Monday, November 21, 2022

52 Ancestors Challenge Week 47: "Wrong Side of the Law" - Albert Gardner's Brush with the Law Solidifies Name Changing

Oh this was tricky topic for me to address. Oh so many to choose from. What's a girl to do? I've got quite a few in my family who have had a brush with the law.

When I started my genealogy research over 30 years ago, I began on my father's side of the family trying to unpuzzle for myself some of the modern day connections I did not quite understand. I stayed on that side of the family for a very long time. I did not truly dig into my mother's lineage until after my grandpa passed away in 2004; about 18 years ago. 

That was in part due to the fact my maternal grandmother passed away before I was born so I had almost no source of information for her branch of my tree and my maternal grandfather was very reluctant to speak about his family history. He would answer my questions but I had to be very specific about those questions. 

I recall one time I asked him if he had any uncles to which he replied, "Oh yeah, sure." 

Silence. 

"Um, do you remember their names?" 

"Yeah" 

Silence.

"What were their names?"

"Well, let's see. I had an Uncle Babe and an Uncle Blue-Eyes..."

"Grandpa, do you know the names your grandparents gave to your uncles?"

"Hmm. I'm not sure."

Another big obstacle in researching my maternal grandfather's branch of my tree has been the fact that there was a surname change. My Great-great-grandfather, Damas Desjardins, French-Canadian by birth, Anglicized his name to Thomas Gardner. I suspect this was in order to obtain more work and avoid ethnic discrimination. I cannot find anything official about the name change and back then, before Social Security, it was easier to assume an identity. Assuming an identity isn't always about evading the authorities.

In some records Damas appears as Damas Desjardins, in others as Thomas Gardner, in others as Damas Gardner, and still others as Thomas Desjardins. To make matters even more confusing, his offspring indiscriminately used either last name as well. His son, my great grandfather, Almond Desjardins, like his father also chose to use a more American sounding first name; Albert. Almond, a.k.a. Albert, was indeed born in the United States; his name just sounded very French.

This flip-flopping of names not only makes constructing searches more challenging,  it makes proving anything a daunting task. I often hear myself saying, "Well, yes, I know it says that but it is the same man." Anything I can find that helps me to solidify this family's surname change is precious to me.

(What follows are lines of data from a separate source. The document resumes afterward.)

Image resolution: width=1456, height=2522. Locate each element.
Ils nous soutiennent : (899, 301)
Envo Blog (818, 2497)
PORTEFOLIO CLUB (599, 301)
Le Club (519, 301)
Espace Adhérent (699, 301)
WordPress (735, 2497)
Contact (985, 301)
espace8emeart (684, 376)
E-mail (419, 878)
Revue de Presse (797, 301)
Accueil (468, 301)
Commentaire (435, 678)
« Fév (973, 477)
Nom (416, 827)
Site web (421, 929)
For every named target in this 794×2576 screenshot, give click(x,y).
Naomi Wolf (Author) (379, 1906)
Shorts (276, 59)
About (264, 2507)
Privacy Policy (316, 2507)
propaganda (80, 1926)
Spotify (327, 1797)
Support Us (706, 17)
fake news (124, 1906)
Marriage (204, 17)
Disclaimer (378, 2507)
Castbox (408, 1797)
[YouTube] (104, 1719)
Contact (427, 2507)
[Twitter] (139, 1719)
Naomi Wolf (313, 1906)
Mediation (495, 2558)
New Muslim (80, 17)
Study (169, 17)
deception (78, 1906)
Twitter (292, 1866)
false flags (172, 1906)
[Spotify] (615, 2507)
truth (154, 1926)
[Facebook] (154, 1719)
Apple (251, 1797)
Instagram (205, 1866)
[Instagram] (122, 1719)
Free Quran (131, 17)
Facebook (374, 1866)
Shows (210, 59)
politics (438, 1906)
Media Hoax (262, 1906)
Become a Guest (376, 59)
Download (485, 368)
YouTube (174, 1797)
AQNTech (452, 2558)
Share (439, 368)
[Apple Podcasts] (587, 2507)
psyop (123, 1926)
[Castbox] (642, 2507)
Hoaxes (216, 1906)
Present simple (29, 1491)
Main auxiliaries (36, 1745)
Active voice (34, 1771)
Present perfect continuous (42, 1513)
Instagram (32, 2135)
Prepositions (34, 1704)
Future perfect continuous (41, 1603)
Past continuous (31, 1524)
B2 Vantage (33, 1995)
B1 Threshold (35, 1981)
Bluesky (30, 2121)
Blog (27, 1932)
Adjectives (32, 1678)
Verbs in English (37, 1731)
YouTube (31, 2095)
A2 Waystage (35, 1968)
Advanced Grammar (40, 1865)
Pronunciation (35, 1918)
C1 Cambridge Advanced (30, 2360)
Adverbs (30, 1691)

This branch of the family has also had some run ins with the law in nearly every generation. Which brings me to an article from the Brooklyn Daily Star titled "Sing Sing for John Miller: L.I. City Man who Swindled Magnus Larsen Sent Up on Suspended Sentence - Five Others Given a Chance to Reform" from December 21, 1907. In it is mentioned Almond Gardner. The first time I have seen my great grandfather listed with his very French-sounding birth name and Anglicized surname. In addition to showing his name in that way, it also documents when the family moved from Queens to Patchogue, Suffolk County, NY. What a gem of a find!!

It reads as follows:

"Almond Gardner, a former Astoria boy whose folks now live at Patchogue, took a quantity of lead pipe and brass sewer traps from a house belonging to George B. Ruthman on Main street last November. He is only seventeen years old and has promised to behave."
Interestingly enough, 24 years later, Almond's baby brother, Damas Jr., who might have been Uncle Babe, is also arrested for burglarizing a house while in his teens. That time, though, the house was out in Patchoque and Damas Jr. stole an electric pump with his soon-to-be brother-in-law, Elbert King. I found that in a March 31, 1931 article in the Patchogue Advance titled "Young Men Arrested for Stealing Pump." Tsk, tsk, tsk. What is with these boys?

Had Almond not committed his juvenile crime, though, I might never have had such concrete proof that he was known by variations of the names Almond Desjardins and Albert Gardner. Additionally, I knew the family had moved to Patchoque between the 1900 and 1910 censuses. This article, though, helps me to narrow the date of the family's move to after November 1906, when the crime was committed, and before December 1907, when the article was written.

Run-ins with the law result in documentation of the on-goings of a family. It's not all bad.